Monsieur_le_commandant.jpgRENTRÉE 2011 Chaque année sont publiés des centaines voire des milliers de livres sur la collaboration, l’exode, la déportation ou la Libération. La trahison des élites par contre a, certes, été évoquée dès 1927 par Julien Benda dans son livre « La trahison des clercs » (1) mais peu par la suite. Un livre prémonitoire sur l’abandon de la France aux mains de Pétain par le Parlement, pourtant à gauche, par les médecins - l’Ordre a été fondé par Vichy - par les magistrats etc.

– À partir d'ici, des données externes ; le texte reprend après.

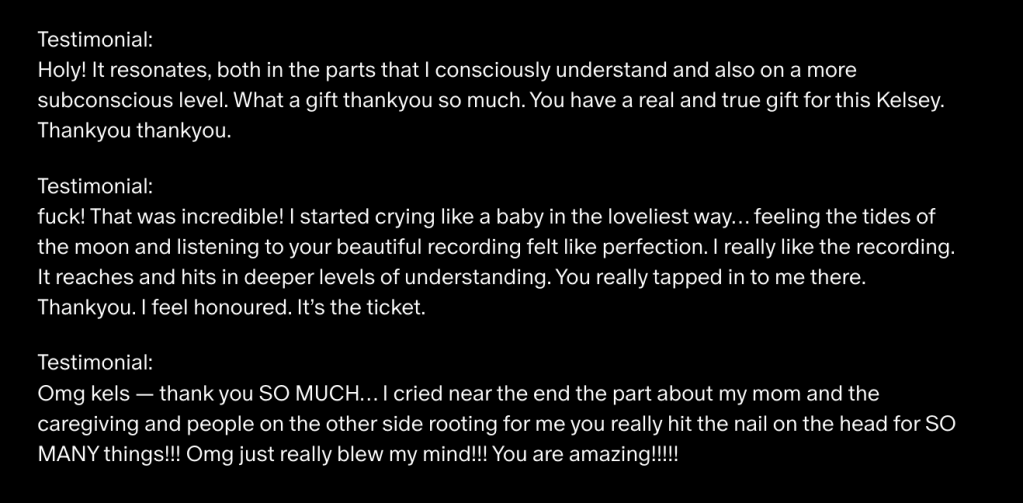Image resolution: width=1023 pixels, height=503 pixels.
Task: Click the second "Testimonial:" heading
Action: tap(93, 187)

Dans Monsieur le commandant, cette trahison est démontrée, révélée sous la plume de Paul-Jean Husson. Homme fin, cultivé, écrivain reconnu et académicien français. Il écrit son attachement sincère à la nouvelle Europe hitlérienne ou la France trouvera toute sa place, sans les Juifs, les francs-maçons, les métèques et bien sûr les communistes. Car une nouvelle civilisation ne se fait pas sans séparer le bon grain de l’ivraie. Paul-Jean Husson est convaincu qu’il faut nettoyer la France.

C’est pourquoi il écrit cette lettre au commandant de la kommandantur de sa petite ville d’Andigny pour lui dire son admiration tant dans le projet que dans la méthode hitlérienne. Il trouve l’idée des pays à l’Est réservés aux Juifs vraiment excellente, alors qu'il est fou amoureux d'une magnifique jeune femme juive...

La clarté, la fluidité et l’élégance du style nous font lire des passages ou la haine dégouline et pourtant notre regard ne s’arrête pas. Au contraire il poursuit sa lecture sans s’arrêter. C’est l’une des forces de Slocombe, il nous emmène au plus proche de l’horreur comme on emmène une jeune fille au bal avec élégance et discrétion. Une élégance démoniaque. Oui, Romain Slocombe a le diable dans sa plume car son personnage représente la respectabilité, la réussite littéraire et en même temps l’abandon total des valeurs humanistes et des idéaux des Lumières c’est-à-dire d’une certaine idée de la France.

Autant dire que Romain Slocombe a réussi le tour de force d’écrire un livre magnifique avec un salaud comme personnage, un sujet dégoûtant et une fin terrible. Mesdames, Messieurs les jurés : Le Goncourt !


Monsieur le commandant
Romain Slocombe
Éd. NiL, août 2011.
Roman.

(1) La trahison des clercs
Julien Benda
Rééd. chez Grasset coll. «Les Cahiers rouges», Paris, 1990.

Article publié le 28 septembre 2011.